[Saved entries]
════════════════════

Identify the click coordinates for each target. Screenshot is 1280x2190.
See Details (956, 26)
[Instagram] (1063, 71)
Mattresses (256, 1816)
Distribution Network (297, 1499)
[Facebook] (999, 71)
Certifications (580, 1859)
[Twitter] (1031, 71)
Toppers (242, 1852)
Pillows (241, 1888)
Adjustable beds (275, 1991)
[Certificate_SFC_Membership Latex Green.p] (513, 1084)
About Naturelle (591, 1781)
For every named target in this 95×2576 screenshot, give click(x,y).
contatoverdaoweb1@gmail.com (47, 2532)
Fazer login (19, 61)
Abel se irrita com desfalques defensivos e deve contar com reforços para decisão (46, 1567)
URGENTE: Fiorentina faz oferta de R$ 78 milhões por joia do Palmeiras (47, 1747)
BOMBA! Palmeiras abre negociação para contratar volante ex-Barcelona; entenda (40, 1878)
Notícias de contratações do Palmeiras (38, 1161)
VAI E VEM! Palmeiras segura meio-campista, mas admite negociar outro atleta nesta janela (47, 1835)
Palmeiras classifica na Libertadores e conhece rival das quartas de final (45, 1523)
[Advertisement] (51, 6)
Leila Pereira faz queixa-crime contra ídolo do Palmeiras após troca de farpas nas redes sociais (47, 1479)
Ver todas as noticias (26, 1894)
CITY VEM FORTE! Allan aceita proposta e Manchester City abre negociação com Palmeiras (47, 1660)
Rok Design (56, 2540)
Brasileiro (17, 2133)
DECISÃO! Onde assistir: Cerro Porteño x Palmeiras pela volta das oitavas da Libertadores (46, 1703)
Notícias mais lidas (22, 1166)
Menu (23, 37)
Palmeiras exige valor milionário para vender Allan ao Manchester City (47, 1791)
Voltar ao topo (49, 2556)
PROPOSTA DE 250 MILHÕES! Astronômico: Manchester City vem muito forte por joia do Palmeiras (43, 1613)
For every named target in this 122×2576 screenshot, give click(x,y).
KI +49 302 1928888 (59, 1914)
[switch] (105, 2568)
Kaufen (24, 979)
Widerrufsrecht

════════════════════

EXERCISE REQUIREMENTS:
Transcribe each of the records verbatim.

ANSWER SPACE:
Identify the click coordinates for each target. Screenshot is 1280x2190.
See Details (956, 26)
[Instagram] (1063, 71)
Mattresses (256, 1816)
Distribution Network (297, 1499)
[Facebook] (999, 71)
Certifications (580, 1859)
[Twitter] (1031, 71)
Toppers (242, 1852)
Pillows (241, 1888)
Adjustable beds (275, 1991)
[Certificate_SFC_Membership Latex Green.p] (513, 1084)
About Naturelle (591, 1781)
For every named target in this 95×2576 screenshot, give click(x,y).
contatoverdaoweb1@gmail.com (47, 2532)
Fazer login (19, 61)
Abel se irrita com desfalques defensivos e deve contar com reforços para decisão (46, 1567)
URGENTE: Fiorentina faz oferta de R$ 78 milhões por joia do Palmeiras (47, 1747)
BOMBA! Palmeiras abre negociação para contratar volante ex-Barcelona; entenda (40, 1878)
Notícias de contratações do Palmeiras (38, 1161)
VAI E VEM! Palmeiras segura meio-campista, mas admite negociar outro atleta nesta janela (47, 1835)
Palmeiras classifica na Libertadores e conhece rival das quartas de final (45, 1523)
[Advertisement] (51, 6)
Leila Pereira faz queixa-crime contra ídolo do Palmeiras após troca de farpas nas redes sociais (47, 1479)
Ver todas as noticias (26, 1894)
CITY VEM FORTE! Allan aceita proposta e Manchester City abre negociação com Palmeiras (47, 1660)
Rok Design (56, 2540)
Brasileiro (17, 2133)
DECISÃO! Onde assistir: Cerro Porteño x Palmeiras pela volta das oitavas da Libertadores (46, 1703)
Notícias mais lidas (22, 1166)
Menu (23, 37)
Palmeiras exige valor milionário para vender Allan ao Manchester City (47, 1791)
Voltar ao topo (49, 2556)
PROPOSTA DE 250 MILHÕES! Astronômico: Manchester City vem muito forte por joia do Palmeiras (43, 1613)
For every named target in this 122×2576 screenshot, give click(x,y).
KI +49 302 1928888 (59, 1914)
[switch] (105, 2568)
Kaufen (24, 979)
Widerrufsrecht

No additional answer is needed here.